* Passage given *
* BEGIN *
In re Consolidated Environmental Management, Inc. – Nucor Steel, Saint James Parish, Louisiana, Pet. Nos. VI-2010-05, VI-2011-06, and VI-2012-07 (EPA Jan. 30, 2014): added to the “Stop Government Action/Project Challenges” slide. The EPA administrator issued an order rejecting requests by the Louisiana Environmental Action Network (LEAN) and Sierra Club that EPA object to GHG provisions in a Title V permit issued by the Louisiana Department of Environmental Quality for a facility that produced feedstock for steelmaking. LEAN and Sierra Club had contended that the permit was not in compliance with Clean Air Act requirements because it did not require best available control technology (BACT) for GHG emissions and did not specify procedures for estimating GHG emissions. The order was signed on January 30, 2014, and notice was published in the Federal Register on March 21, 2014.

NEW CASES, MOTIONS, AND NOTICES

Murray Energy Corp. v. McCarthy, No. 5:14-cv-39 (N.D. W. Va., filed Mar. 24, 2014): added to the “Challenges to Federal Action/Other Rules” slide. Coal companies commenced a federal lawsuit seeking to compel EPA to undertake an evaluation pursuant to section 321 of the Clean Air Act of the effects of administration and enforcement of the Clean Air Act on employment. Plaintiffs contend that EPA “has continued to administer and enforce the Clean Air Act in a manner that is causing coal mines to close, costing hard-working Americans their jobs, and shifting employment away from areas rich in coal resources to areas with energy resources preferred by [EPA].” Plaintiffs seek an injunction barring EPA from promulgating new Clean Air Act regulations that affect the coal industry until the employment evaluation is completed.

Rocky Mountain Farmers Union v. Corey, No. 13-1148 (U.S. Mar. 20, 2014); American Fuel & Petrochemical Manufacturers Association v. Corey, No. 13-1149 (U.S. Mar. 20, 2014): added to the “Challenges to State Actions” slide. Two petitions for writs of certiorari were filed in the U.S. Supreme Court seeking review of the Ninth Circuit decision that revived California’s Low Carbon Fuel Standard (LCFS) after a district court had ruled that it violated the dormant Commerce Clause. The petition filed by the Rocky Mountain Farmers Union and other parties associated with the ethanol industry presents two questions: (1) whether the Ninth Circuit erred “in concluding that the [LCFS] does not facially discriminate against interstate commerce” and (2) whether the Ninth Circuit erred “in concluding that the [LCFS] is not an extraterritorial regulation.” The petition filed by the American Fuel & Petrochemical Manufacturers Association, American Trucking Associations, and Consumer Energy Alliance presents one question: “Whether [the LCFS] is unconstitutional because it discriminates against out-of-state fuels and regulates interstate and foreign commerce that occurs wholly outside of California.”
* END *
* Word and element pointing entries *
* BEGIN *
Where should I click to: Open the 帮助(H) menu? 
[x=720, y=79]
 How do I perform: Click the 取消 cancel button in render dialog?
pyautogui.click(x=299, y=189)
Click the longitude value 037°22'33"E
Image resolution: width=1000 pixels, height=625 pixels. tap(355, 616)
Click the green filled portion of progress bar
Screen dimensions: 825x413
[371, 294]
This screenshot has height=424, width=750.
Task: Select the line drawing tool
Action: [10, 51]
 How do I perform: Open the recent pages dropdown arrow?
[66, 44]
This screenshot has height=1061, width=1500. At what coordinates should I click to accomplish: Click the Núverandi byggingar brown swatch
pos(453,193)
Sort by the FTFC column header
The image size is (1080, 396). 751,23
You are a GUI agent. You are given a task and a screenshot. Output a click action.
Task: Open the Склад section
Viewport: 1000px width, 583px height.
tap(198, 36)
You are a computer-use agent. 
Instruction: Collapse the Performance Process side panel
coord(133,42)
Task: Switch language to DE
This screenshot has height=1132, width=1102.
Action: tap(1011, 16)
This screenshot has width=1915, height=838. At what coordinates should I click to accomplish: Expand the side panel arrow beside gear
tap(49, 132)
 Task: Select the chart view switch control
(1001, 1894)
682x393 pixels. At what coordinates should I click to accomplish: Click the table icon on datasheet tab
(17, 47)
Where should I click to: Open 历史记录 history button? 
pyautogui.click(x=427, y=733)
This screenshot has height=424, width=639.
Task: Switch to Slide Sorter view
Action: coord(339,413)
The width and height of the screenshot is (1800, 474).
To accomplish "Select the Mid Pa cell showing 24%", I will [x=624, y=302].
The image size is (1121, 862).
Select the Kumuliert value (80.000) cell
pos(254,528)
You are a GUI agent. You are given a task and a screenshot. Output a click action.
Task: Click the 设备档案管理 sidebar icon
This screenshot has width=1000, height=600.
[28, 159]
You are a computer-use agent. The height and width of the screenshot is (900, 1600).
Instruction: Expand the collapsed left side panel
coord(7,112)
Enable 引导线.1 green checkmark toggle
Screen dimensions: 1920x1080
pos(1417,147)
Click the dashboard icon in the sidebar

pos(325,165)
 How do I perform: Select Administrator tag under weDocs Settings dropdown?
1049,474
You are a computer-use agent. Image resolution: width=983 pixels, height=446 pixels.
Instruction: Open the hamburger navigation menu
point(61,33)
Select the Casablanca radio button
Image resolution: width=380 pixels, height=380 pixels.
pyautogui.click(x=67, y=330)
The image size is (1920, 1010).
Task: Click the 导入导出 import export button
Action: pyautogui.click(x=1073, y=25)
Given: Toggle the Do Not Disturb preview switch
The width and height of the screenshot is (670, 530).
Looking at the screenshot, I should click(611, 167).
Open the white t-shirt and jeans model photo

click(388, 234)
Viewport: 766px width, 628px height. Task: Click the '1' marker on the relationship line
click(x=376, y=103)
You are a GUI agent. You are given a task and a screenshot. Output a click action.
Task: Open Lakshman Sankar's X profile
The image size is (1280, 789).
* END *
* What the exercise asks *
Answer these questions from the case summaries:
1. On what date was notice of the Nucor Steel order published in the Federal Register?
2. Under which section of the Clean Air Act do the coal companies want EPA to evaluate effects on employment?
3. How many questions does the petition filed by the Rocky Mountain Farmers Union present?

* Solution for this exercise *
1. March 21, 2014
2. Section 321
3. Two